1(1A) The Central Government may, having regard to the perishable or hazardous nature of any goods, depreciation in the value of the goods with the passage of time, constraints of storage space for the goods or any other relevant considerations, by notification in the Official Gazette, specify the goods or class of goods which shall, as soon as may be after its seizure under sub-section (1), be disposed of by the proper officer in such manner as the Central Government may, from time to time, determine after following the procedure hereinafter specified.
(1B) Where any goods, being goods specified under sub-section (1A), have been seized by a proper officer under sub-section (1), he shall prepare an inventory of such goods containing such details relating to their description, quality, quantity, mark, numbers, country of origin and other particulars as the proper officer may consider relevant to the identity of the goods in any proceedings under this Act and shall make an application to a Magistrate for the purpose of –
(a) certifying the correctness of the inventory so prepared; or
(b) taking, in the presence of the Magistrate, photographs of such goods, and certifying such photographs as true; or
(c) allowing to draw representative samples of such goods, in the presence of the Magistrate, and certifying the correctness of any list of samples so drawn.
(1C) Where an application is made under sub-section (1B), the Magistrate shall, as soon as may be, allow the application.
(2) Where any goods are seized under sub-section (1) and no notice in respect thereof is given under clause (a) of section 124 within six months of the seizure of the goods, the goods shall be returned to the person from whose possession they were seized :
Provided that the aforesaid period of six months may, on sufficient cause being shown, be extended by the 2Commissioner of Customs for a period not exceeding six months.

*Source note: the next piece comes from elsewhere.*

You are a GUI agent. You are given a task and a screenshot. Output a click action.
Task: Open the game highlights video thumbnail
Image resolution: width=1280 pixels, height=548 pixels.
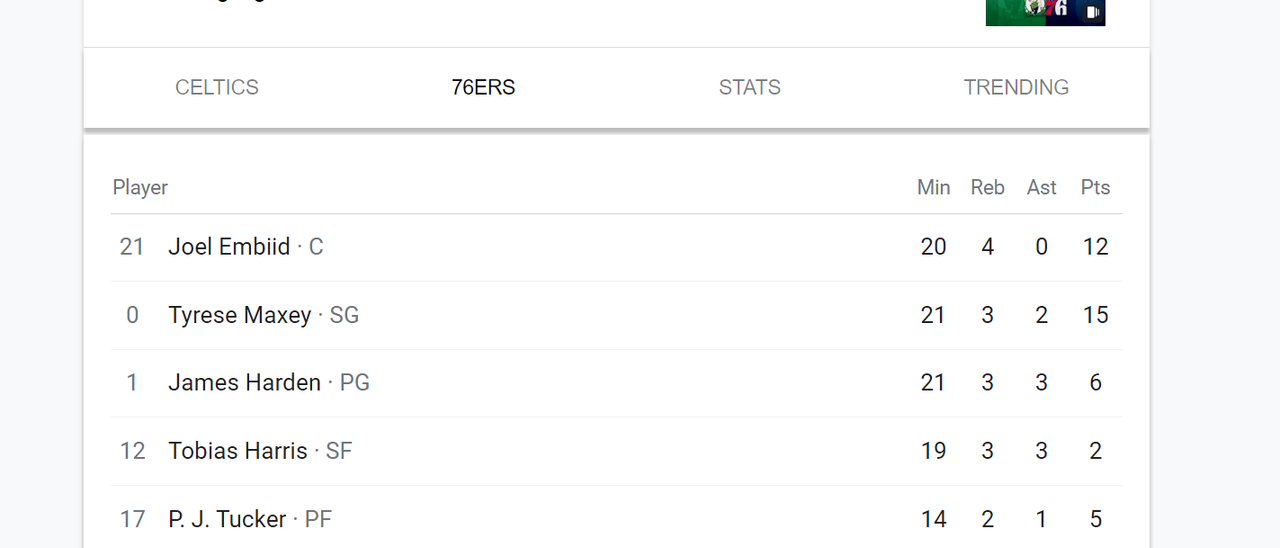click(x=1045, y=12)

(3) The proper officer may seize any documents or things which, in his opinion, will be useful for, or relevant to, any proceeding under this Act.

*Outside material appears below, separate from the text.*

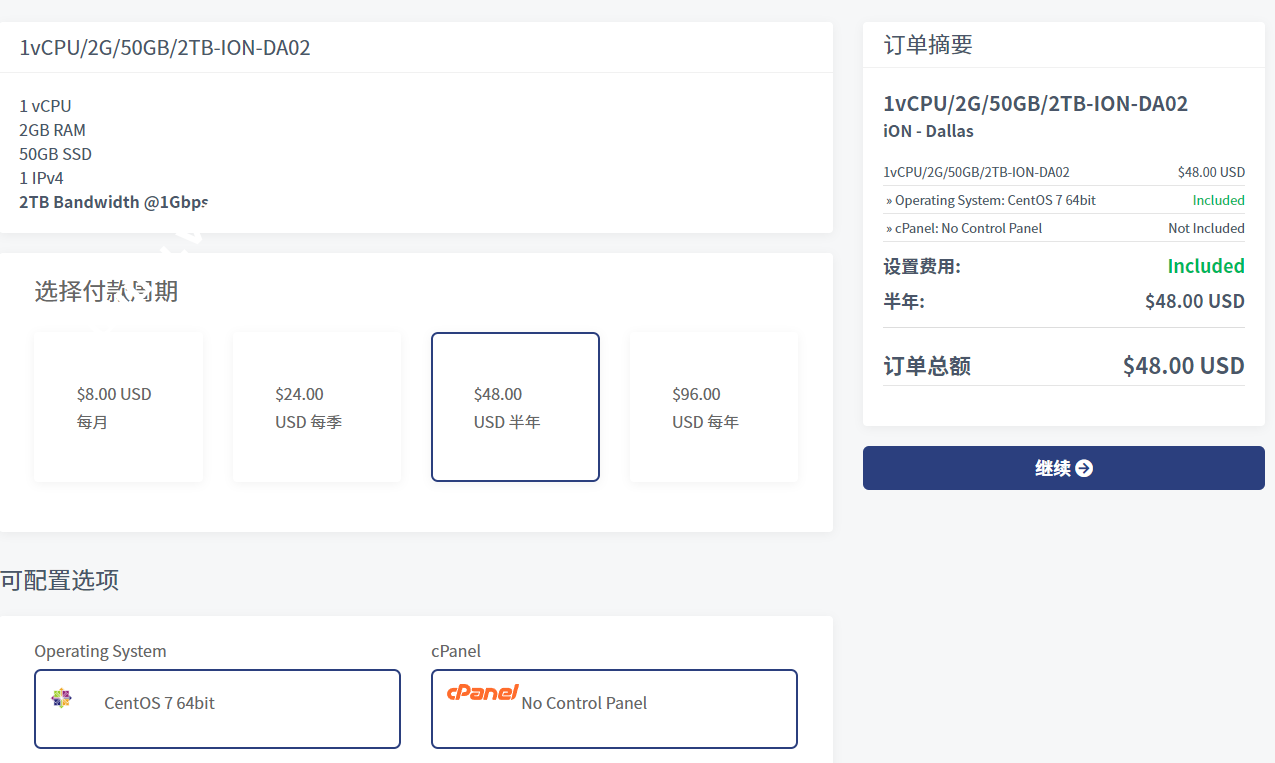The image size is (1275, 763).
Task: Select the $48.00 USD 半年 billing card
Action: [x=515, y=407]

(4) The person from whose custody any documents are seized under sub-section (3) shall be entitled to make copies thereof or take extracts there from in the presence of an officer of customs.
During the pending of litigation, orders of stay have been passed from time to time and the matters have remained pending for no fault on the part of the concerned department, the entire period for which the cases have remained pending shall be excluded under section 110 of the Customs Act; Poolpandi v. Superintendent, Central Excise, AIR 1992 SC 1795.
1. Ins. by Act 80 of 1985, sec. 8 (w.e.f. 27-12-1985).
2. Subs. by Act 22 of 1995, sec. 50, for “Collector of Customs” (w.e.f. 26-5-1995).